> [EXERCISE DESCRIPTION] Repeat exactly the line that includes "Task: Click the breadcrumb chevron separator" and all lines after it, ending with the last line of the listing below.

Content starts

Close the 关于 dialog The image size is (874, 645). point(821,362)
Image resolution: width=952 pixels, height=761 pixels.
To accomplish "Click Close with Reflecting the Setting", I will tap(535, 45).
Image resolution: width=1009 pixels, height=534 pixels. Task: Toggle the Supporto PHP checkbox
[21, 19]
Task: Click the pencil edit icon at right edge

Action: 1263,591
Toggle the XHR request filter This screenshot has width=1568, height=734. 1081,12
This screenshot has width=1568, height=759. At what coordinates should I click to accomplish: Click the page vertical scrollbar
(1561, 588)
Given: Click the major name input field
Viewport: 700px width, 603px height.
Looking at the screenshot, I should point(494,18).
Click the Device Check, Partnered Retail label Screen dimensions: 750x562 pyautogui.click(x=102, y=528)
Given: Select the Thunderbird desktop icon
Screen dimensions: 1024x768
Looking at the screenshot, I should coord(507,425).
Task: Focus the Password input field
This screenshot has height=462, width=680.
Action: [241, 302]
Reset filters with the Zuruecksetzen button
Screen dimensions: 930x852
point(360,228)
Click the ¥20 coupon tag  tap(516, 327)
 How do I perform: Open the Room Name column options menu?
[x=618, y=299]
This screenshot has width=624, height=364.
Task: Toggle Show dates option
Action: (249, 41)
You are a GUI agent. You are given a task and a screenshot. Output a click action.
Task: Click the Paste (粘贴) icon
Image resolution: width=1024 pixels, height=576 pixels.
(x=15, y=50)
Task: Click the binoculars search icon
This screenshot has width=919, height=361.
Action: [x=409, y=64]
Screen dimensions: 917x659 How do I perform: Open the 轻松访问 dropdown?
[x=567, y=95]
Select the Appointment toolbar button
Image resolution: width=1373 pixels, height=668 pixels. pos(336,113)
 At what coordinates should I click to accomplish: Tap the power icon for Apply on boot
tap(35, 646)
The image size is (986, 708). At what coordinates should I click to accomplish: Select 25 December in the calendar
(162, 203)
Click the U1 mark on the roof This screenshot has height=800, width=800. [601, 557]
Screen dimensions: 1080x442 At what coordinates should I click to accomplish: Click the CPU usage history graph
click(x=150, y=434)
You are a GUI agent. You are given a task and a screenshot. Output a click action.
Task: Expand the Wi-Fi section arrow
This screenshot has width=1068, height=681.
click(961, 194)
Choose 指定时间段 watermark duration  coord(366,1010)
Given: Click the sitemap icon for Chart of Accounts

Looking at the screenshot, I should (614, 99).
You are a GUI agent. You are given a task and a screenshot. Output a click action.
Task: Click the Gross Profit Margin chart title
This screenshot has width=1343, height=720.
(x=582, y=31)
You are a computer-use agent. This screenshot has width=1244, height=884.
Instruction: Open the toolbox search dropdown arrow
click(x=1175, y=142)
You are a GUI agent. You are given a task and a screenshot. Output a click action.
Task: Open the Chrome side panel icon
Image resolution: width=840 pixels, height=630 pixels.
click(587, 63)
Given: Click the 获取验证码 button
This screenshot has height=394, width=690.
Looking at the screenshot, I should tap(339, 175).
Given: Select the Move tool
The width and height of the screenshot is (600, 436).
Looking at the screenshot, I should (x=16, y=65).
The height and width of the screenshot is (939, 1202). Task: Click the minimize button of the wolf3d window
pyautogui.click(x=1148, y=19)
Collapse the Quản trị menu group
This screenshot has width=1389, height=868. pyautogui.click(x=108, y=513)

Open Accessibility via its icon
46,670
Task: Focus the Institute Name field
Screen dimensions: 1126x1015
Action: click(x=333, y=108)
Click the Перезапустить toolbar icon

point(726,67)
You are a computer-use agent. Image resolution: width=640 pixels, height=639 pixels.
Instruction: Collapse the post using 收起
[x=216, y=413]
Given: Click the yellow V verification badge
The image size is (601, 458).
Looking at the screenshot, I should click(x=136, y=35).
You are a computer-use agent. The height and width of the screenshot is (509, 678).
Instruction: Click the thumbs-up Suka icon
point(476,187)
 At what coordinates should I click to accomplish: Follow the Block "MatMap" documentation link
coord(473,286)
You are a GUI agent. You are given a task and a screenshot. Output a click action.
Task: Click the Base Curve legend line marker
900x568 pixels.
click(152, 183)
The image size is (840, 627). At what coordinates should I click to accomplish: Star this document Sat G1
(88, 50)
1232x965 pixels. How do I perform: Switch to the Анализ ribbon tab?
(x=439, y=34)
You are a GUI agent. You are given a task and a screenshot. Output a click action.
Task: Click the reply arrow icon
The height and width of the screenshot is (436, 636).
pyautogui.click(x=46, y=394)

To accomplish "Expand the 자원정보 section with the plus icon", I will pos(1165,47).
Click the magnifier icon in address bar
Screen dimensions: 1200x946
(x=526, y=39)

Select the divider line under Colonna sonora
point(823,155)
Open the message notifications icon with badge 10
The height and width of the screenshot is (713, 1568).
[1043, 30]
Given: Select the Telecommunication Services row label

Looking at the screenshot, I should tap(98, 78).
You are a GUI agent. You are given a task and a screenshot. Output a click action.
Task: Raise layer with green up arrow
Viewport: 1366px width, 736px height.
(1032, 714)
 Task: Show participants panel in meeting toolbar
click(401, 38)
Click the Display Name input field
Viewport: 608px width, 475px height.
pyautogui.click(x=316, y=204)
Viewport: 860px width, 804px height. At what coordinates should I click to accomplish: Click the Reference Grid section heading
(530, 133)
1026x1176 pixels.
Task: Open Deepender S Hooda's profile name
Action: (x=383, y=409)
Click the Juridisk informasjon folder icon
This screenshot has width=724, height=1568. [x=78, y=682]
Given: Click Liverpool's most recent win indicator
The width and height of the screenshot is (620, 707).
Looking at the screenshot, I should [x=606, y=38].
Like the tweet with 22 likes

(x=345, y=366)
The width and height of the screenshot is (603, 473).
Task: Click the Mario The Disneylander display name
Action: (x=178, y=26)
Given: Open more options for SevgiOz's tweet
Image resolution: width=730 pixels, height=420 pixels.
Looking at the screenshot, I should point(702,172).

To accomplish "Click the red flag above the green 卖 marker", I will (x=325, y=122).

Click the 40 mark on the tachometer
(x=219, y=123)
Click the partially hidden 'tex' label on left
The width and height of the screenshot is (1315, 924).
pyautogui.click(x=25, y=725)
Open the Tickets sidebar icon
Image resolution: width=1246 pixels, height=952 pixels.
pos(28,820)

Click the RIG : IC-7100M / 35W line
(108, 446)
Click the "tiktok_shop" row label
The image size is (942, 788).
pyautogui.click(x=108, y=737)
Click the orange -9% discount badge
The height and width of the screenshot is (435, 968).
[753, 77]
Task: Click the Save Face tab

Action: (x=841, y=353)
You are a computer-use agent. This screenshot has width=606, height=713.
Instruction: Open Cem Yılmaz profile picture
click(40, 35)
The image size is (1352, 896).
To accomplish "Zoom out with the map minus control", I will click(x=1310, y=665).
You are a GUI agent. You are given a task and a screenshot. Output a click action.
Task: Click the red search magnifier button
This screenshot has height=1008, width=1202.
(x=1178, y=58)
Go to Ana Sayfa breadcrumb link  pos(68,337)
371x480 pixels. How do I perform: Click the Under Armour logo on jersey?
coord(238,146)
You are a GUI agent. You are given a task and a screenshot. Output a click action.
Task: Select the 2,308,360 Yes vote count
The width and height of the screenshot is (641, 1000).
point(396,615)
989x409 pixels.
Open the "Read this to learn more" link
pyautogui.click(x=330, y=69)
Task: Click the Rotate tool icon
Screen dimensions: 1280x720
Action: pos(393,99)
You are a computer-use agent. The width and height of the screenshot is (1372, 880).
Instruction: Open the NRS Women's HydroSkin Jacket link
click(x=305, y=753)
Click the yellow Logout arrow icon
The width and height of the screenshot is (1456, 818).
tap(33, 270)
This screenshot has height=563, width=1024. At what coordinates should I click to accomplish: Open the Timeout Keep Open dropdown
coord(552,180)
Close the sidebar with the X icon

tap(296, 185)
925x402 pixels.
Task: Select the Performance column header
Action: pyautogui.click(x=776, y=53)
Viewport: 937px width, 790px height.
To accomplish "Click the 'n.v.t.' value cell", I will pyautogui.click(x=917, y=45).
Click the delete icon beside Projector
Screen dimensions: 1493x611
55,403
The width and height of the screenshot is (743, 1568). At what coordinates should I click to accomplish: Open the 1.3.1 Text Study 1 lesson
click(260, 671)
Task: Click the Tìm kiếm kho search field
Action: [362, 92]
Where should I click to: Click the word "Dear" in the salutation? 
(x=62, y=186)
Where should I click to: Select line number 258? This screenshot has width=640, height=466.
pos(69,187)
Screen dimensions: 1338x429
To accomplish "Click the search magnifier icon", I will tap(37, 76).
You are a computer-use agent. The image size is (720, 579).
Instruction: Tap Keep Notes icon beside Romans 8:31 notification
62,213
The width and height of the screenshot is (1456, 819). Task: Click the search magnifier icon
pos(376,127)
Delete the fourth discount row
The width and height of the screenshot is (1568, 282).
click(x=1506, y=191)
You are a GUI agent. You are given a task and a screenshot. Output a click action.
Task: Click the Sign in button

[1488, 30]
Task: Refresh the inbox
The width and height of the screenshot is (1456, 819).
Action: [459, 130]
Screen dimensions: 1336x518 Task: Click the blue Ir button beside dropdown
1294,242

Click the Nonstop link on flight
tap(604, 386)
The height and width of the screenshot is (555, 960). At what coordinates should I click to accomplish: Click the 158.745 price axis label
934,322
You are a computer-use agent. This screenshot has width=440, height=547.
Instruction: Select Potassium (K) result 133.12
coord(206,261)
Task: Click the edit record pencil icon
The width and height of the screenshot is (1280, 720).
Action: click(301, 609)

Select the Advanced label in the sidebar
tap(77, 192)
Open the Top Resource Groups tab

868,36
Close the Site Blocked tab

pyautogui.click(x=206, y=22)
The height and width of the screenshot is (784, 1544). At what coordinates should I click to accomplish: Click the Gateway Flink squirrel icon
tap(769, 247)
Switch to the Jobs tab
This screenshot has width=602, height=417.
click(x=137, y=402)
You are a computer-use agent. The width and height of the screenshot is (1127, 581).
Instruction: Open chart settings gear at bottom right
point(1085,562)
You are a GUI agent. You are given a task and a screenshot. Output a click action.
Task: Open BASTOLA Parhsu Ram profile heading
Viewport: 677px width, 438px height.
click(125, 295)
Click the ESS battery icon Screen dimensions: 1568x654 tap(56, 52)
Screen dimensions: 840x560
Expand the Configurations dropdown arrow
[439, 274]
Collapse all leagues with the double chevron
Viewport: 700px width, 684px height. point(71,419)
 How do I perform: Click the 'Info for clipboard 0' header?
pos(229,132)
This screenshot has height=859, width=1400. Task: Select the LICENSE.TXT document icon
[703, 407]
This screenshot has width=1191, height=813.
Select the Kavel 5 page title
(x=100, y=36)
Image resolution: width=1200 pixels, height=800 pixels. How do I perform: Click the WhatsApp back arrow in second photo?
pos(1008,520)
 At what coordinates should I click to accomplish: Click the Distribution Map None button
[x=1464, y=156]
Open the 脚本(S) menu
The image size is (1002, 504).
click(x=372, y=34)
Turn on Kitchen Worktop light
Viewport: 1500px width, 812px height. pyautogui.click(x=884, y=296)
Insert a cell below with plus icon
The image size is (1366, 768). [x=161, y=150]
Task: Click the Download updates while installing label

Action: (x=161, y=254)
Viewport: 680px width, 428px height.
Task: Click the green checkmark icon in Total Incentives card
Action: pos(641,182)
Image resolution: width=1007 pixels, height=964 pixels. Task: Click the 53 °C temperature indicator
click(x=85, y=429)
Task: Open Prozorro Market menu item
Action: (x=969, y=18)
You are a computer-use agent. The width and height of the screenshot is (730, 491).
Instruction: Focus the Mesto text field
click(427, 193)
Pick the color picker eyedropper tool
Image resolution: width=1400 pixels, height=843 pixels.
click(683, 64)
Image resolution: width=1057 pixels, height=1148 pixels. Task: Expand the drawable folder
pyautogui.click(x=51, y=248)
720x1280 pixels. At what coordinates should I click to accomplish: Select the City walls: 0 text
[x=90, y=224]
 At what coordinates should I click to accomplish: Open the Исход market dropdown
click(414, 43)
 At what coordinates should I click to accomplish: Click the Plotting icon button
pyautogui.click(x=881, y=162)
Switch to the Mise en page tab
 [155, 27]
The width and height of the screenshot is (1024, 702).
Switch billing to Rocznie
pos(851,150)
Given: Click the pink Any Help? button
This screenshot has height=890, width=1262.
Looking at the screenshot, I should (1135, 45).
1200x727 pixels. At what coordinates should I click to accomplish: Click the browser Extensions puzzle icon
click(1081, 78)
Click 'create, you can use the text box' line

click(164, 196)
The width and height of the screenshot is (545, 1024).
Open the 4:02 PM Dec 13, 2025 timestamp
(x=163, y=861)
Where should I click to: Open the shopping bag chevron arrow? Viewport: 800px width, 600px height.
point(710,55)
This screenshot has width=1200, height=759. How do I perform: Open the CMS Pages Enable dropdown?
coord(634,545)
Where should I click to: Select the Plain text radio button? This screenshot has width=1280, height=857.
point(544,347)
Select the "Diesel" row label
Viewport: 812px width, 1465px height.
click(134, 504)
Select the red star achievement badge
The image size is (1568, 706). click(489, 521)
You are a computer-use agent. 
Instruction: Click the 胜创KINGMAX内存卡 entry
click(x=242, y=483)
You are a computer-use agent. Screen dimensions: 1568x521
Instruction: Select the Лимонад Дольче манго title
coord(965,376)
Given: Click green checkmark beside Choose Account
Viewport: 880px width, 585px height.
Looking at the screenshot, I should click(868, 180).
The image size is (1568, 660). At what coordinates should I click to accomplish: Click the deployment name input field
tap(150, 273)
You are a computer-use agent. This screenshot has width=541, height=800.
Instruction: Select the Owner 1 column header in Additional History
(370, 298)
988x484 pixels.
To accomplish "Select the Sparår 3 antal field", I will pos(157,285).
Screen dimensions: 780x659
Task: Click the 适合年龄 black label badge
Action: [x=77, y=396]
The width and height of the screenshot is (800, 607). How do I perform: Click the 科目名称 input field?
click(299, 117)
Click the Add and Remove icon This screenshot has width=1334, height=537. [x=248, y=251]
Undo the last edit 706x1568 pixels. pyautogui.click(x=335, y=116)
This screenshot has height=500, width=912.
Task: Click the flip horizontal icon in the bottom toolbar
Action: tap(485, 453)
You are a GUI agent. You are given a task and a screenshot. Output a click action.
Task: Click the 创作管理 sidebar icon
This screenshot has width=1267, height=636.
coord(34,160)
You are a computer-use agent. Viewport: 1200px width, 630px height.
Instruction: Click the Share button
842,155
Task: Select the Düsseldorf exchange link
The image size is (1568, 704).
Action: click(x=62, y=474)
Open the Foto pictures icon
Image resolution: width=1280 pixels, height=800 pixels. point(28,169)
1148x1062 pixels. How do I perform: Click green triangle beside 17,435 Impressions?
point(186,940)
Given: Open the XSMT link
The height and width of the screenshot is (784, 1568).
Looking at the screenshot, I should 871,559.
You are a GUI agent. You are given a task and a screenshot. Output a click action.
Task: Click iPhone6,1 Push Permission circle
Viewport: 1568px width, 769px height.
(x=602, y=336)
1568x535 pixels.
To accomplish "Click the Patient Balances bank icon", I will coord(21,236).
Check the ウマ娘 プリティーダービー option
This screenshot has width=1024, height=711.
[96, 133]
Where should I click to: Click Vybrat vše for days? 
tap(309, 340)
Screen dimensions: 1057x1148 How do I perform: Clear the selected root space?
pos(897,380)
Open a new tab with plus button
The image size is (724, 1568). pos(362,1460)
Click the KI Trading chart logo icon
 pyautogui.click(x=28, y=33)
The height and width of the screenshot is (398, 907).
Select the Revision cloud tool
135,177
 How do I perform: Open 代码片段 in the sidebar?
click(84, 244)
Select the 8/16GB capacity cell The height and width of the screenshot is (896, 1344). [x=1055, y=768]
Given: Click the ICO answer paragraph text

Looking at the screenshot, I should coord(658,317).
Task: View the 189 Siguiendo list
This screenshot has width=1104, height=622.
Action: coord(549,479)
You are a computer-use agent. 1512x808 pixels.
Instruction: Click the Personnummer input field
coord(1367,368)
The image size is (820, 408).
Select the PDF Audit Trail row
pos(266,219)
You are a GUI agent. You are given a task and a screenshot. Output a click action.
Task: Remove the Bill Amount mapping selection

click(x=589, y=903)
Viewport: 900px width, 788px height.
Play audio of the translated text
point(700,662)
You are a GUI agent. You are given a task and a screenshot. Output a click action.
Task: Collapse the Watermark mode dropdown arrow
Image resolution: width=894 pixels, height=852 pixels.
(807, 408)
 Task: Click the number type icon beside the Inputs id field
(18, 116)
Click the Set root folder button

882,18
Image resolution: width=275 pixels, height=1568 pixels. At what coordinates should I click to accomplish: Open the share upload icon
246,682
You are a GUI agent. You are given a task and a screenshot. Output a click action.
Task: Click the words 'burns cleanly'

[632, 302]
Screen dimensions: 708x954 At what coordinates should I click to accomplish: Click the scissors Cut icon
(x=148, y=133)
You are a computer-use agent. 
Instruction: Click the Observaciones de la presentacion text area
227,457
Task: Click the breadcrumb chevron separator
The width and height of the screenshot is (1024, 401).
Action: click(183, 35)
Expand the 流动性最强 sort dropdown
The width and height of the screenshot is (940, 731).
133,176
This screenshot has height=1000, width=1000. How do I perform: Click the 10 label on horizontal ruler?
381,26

Content ends

> [RESULT OF THIS EXERCISE]
Task: Click the breadcrumb chevron separator
The width and height of the screenshot is (1024, 401).
Action: click(183, 35)
Expand the 流动性最强 sort dropdown
The width and height of the screenshot is (940, 731).
133,176
This screenshot has height=1000, width=1000. How do I perform: Click the 10 label on horizontal ruler?
381,26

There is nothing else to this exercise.